キノの旅 ―the Beautiful World―/時雨沢恵一
「キノはどうして旅を続けているの?」
「ボクはね、たまに自分がどうしようもない、愚かで矮小な奴ではないか? ものすごく汚い人間ではないか? なぜだかよく分からないけど、そう感じる時があるんだ。……でもそんな時は必ず、それ以外のもの、例えば世界とか、他の人間の生き方とかが、全て美しく、素敵なものの様に感じるんだ。とても、愛しく思えるんだよ……。ボクは、それらをもっともっと知りたくて、そのために旅をしている様な気がする」
―――短編連作の形で綴られる人間キノと二輪車エルメスの旅の話。
今までにない新感覚ノベルが登場!
なぜか家に1巻だけあったのでキノ旅を紹介します。
映画化もされていますし、ラノベ作品の中でも比較的有名なものではないでしょうか。
私も高校時代に友人に借りて5、6巻まで読んだ覚えがあるのですが、内容はすっかり忘れていました。
【第1話 人の痛みが分かる国】
【第2話 多数決の国】
【第3話 レールの上の三人の男】
【第4話 コロシアム】
【第5話 大人の国】
【第6話 平和な国】
とプロローグ&エピローグが収録されています。
物語の内容としては
「主人公のキノが、相棒のエルメスと旅をします。あちらこちらの国を、見て回ります。……以上です。

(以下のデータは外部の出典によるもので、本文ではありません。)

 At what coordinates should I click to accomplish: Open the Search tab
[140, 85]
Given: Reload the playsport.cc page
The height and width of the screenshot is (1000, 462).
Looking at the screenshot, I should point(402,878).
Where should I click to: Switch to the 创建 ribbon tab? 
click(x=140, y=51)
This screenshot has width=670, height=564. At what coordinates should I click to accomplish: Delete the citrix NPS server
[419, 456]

」とある作者あとがき通りです。
それ以上でも以下でもない。
ただ、キノが旅をして様々な習慣や決まりや歴史のある国を訪れ、去っていく。
それだけなんです。
まあ、5話だけ少し毛色が違いますが、それくらい。
でも、訪れた国の常識は描かれても、世界観がよくわかりません。
エルメスや陸が喋ることにとくにつっこまれることもなく、科学がめちゃくちゃ発展した国もあれば、荒廃していく国もある。

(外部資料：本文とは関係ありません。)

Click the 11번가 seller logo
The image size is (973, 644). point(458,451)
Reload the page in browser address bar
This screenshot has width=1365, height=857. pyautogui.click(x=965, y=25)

言語の統一については、まあラノベやマンガならよくあることだから別にいいのかもしれませんが。
どことなく定まっていないというかふわふわした印象を受けました。
高校生のときはあまりおもしろいと思えなかった記憶があるんですが、今読むとすごく考えさせられます。
絶対少年というアニメがあるんですが、読んでいてそれの主人公・歩くんのお父さんのセリフを思い出しました。
「常識というのはその時代その場所の最大公約数にすぎない」。
要約すると確かこんな感じ。ノベライズ持ってるんですが、確認してないんで間違って覚えていたらごめんなさい。
旅人であるキノ、そして読者である私たちはその最大公約数に含まれない。ある種の異端なわけです。
だから、その国の常識に対して疑問だったり気持ち悪さだったりを覚えるわけですね。
キノというのは本名じゃなくて、自身をかばって死んだ旅人の名前を受け継いだもの。
これは覚えていたんですが、本名不明なキャラクターって結構いろいろいるもんですね。
思いつくままにあげると
戯言シリーズのいーちゃん、
涼宮ハルヒシリーズのキョン、
xxxHOLiCの侑子さん、
千葉千波シリーズのぴーくん、
禁書目録の一方通行だとかもそうかな。
結構いるな……。
コロシアムで登場するシズさんが気になります。
この人絶対性格悪いと思うのですが、どうなんでしょう(笑)
2巻以降持ってないし、買うつもりもない。さらに過去に読んだはずなんですがすっかり忘れてしまっているので、シズの性格なんて覚えていません。
それだけは気になるなぁ。
図書館にもないし、誰かに借りるとかいうのも厳しそうですが、2巻も読みたいかも。でもこれ以上蔵書増やしたくないので、買いたくはないんですよ。どうしよ。